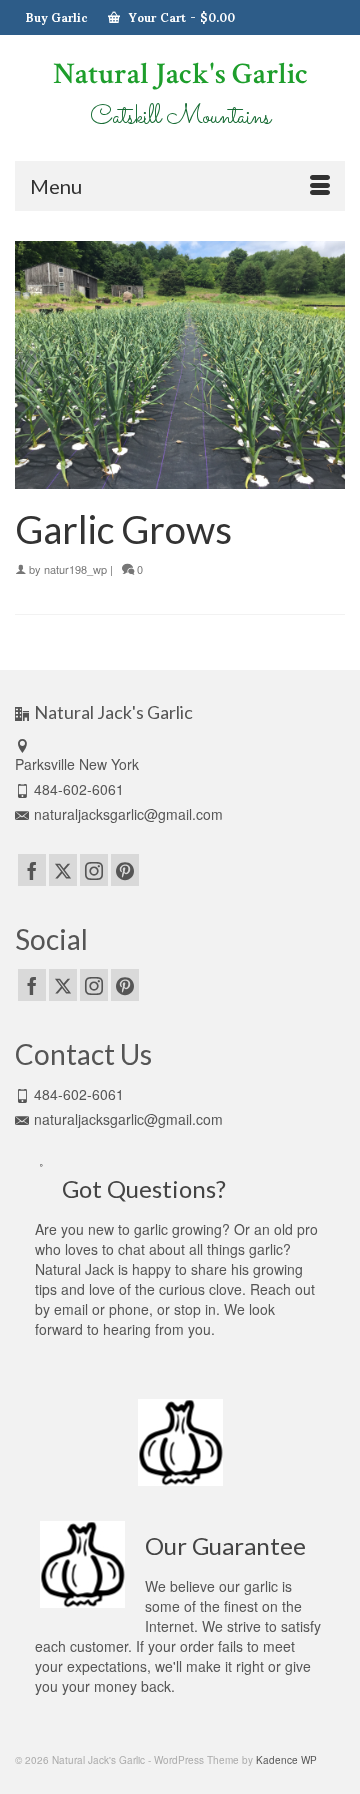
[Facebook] (32, 870)
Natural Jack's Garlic (180, 74)
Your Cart (180, 17)
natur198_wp (75, 569)
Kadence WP (286, 1760)
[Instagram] (94, 870)
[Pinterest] (125, 870)
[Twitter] (63, 870)
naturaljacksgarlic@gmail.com (128, 814)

• About this exercise: Please return the whole listing exactly. Do not copy its images.

• Written solution:
[Facebook] (32, 870)
Natural Jack's Garlic (180, 74)
Your Cart (180, 17)
natur198_wp (75, 569)
Kadence WP (286, 1760)
[Instagram] (94, 870)
[Pinterest] (125, 870)
[Twitter] (63, 870)
naturaljacksgarlic@gmail.com (128, 814)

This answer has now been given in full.